--- STATED PROBLEM ---
Can you repeat, word for word, the data from the line containing "1568x770 pixels. How" through the end, leaving the pictures out of your answer?

--- TASK MATERIAL ---
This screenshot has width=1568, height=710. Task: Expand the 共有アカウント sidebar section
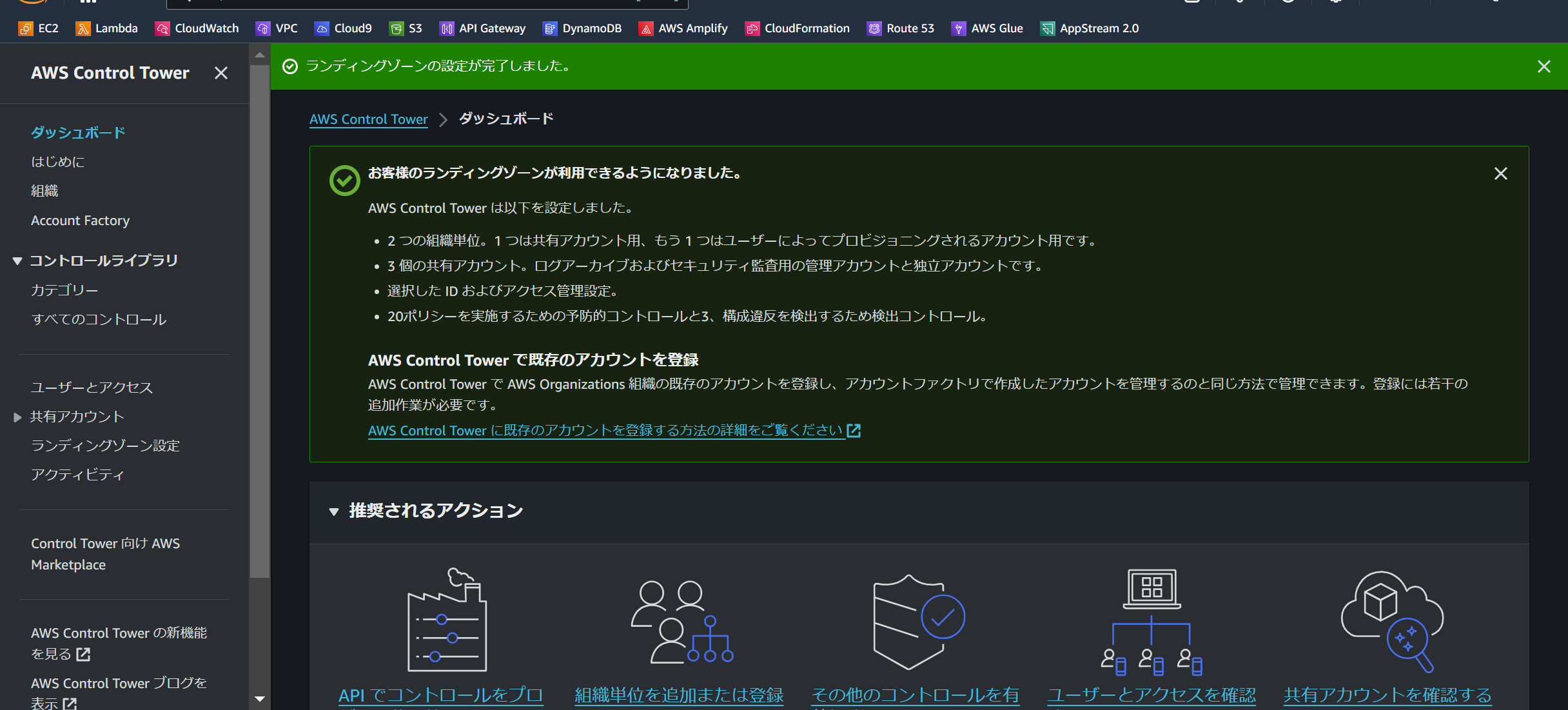pyautogui.click(x=17, y=417)
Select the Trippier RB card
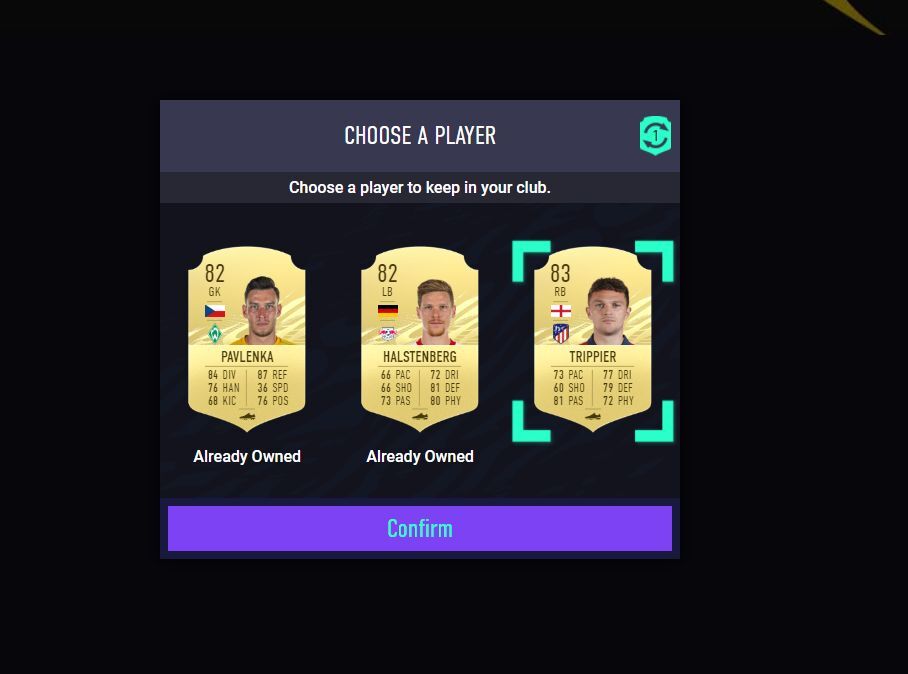 [592, 339]
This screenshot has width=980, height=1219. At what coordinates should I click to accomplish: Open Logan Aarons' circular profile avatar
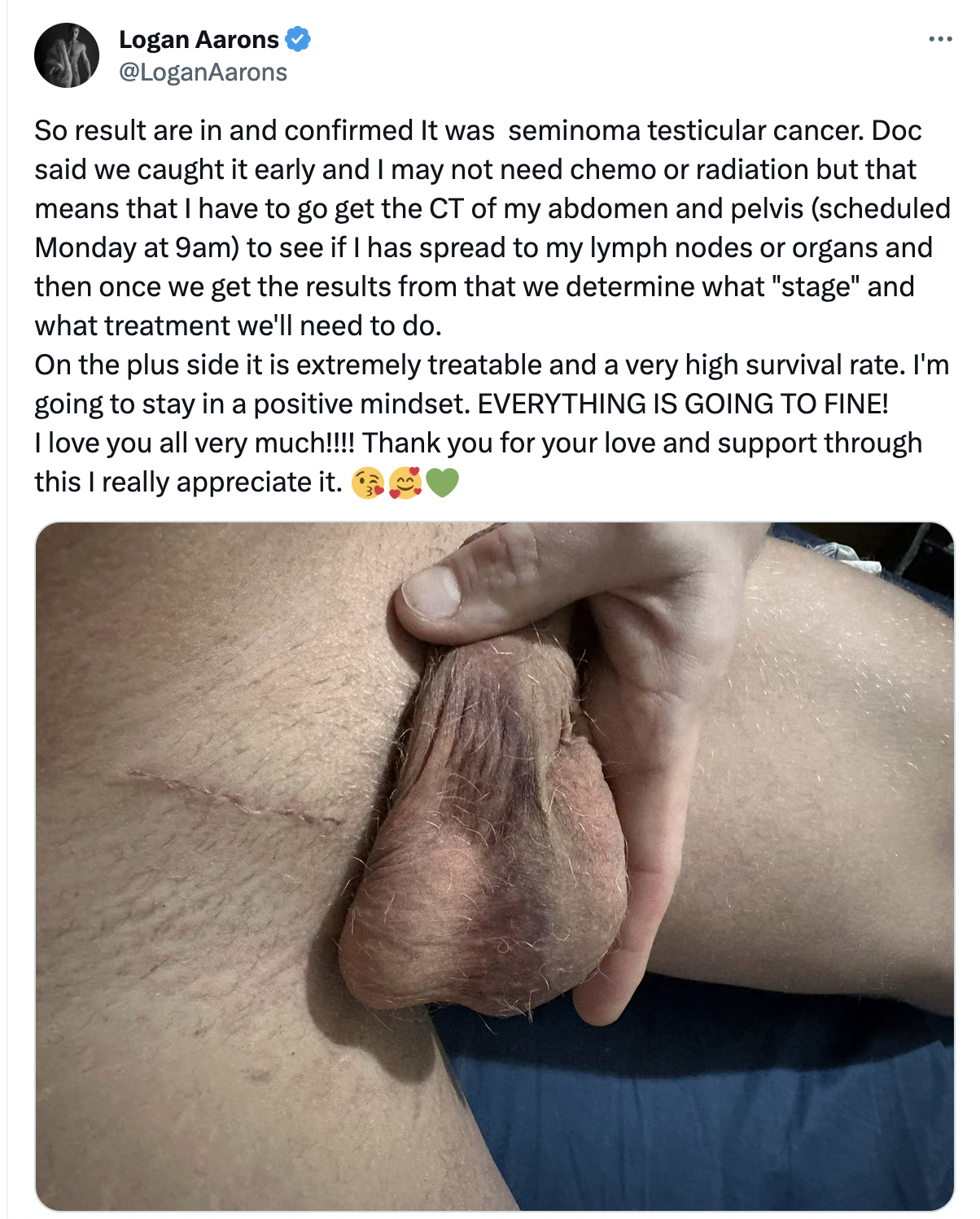67,55
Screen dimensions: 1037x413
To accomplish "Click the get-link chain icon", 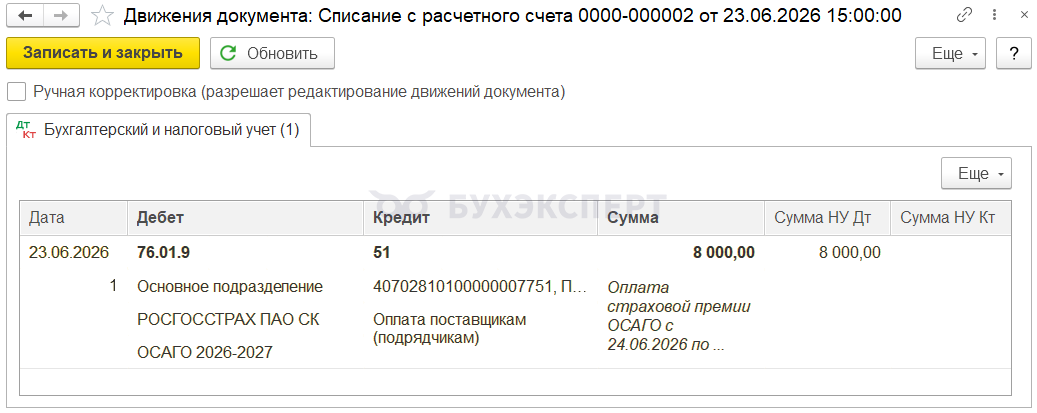I will pos(964,16).
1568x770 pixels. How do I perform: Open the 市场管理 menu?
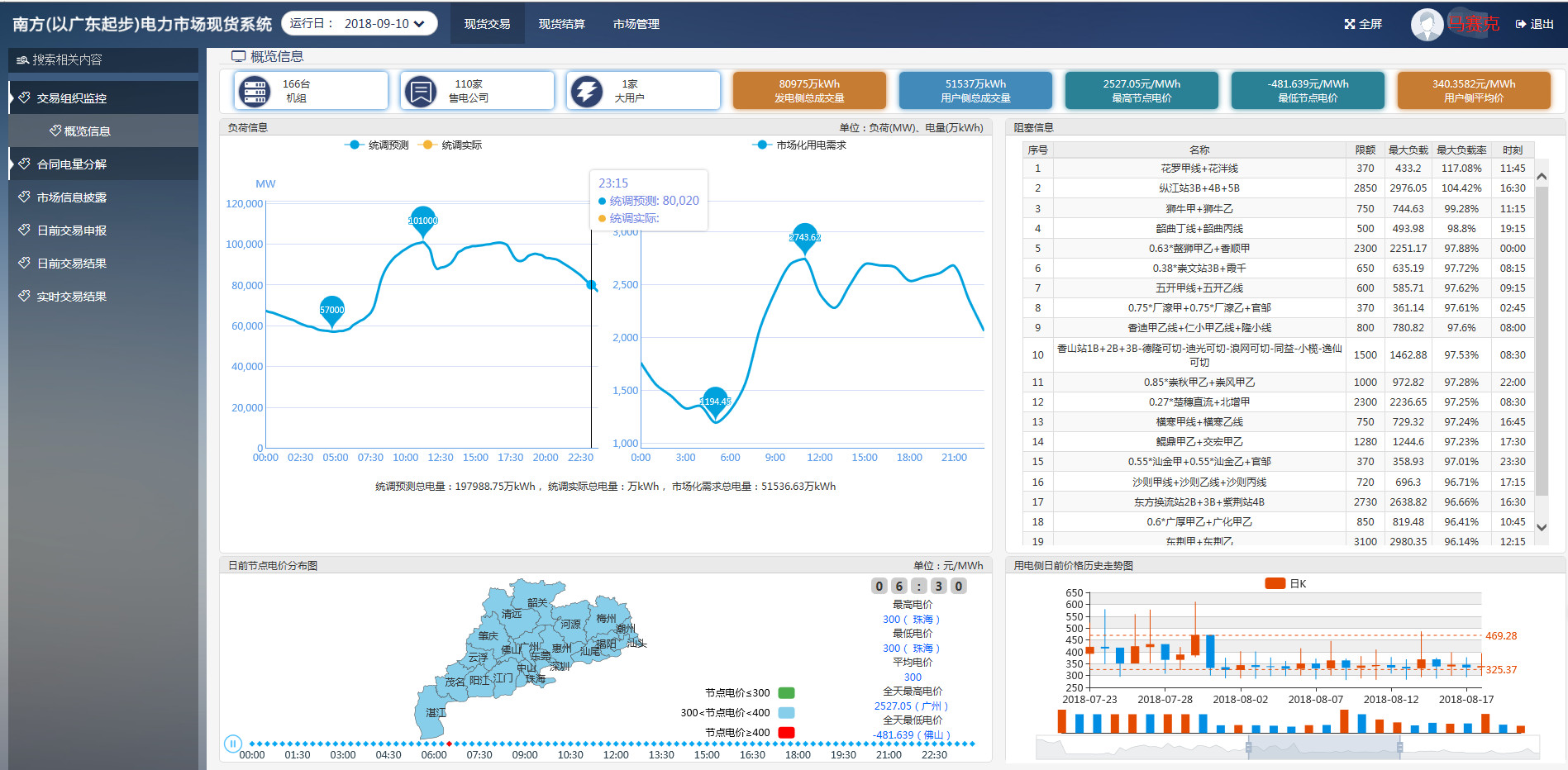tap(636, 24)
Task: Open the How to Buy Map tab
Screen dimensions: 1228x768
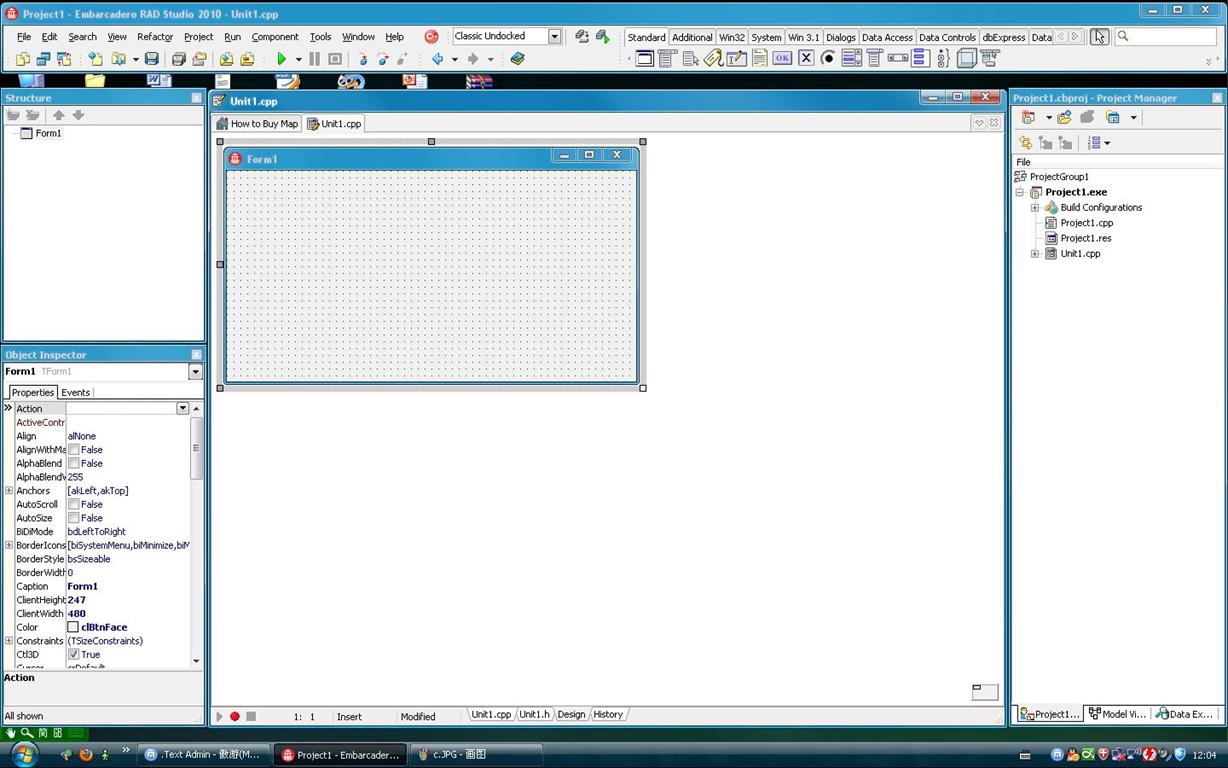Action: [258, 124]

--- THE SOLUTION ---
1568x770 pixels. How do I perform: Open the 市场管理 menu?
tap(636, 24)
Task: Open the How to Buy Map tab
Screen dimensions: 1228x768
Action: [258, 124]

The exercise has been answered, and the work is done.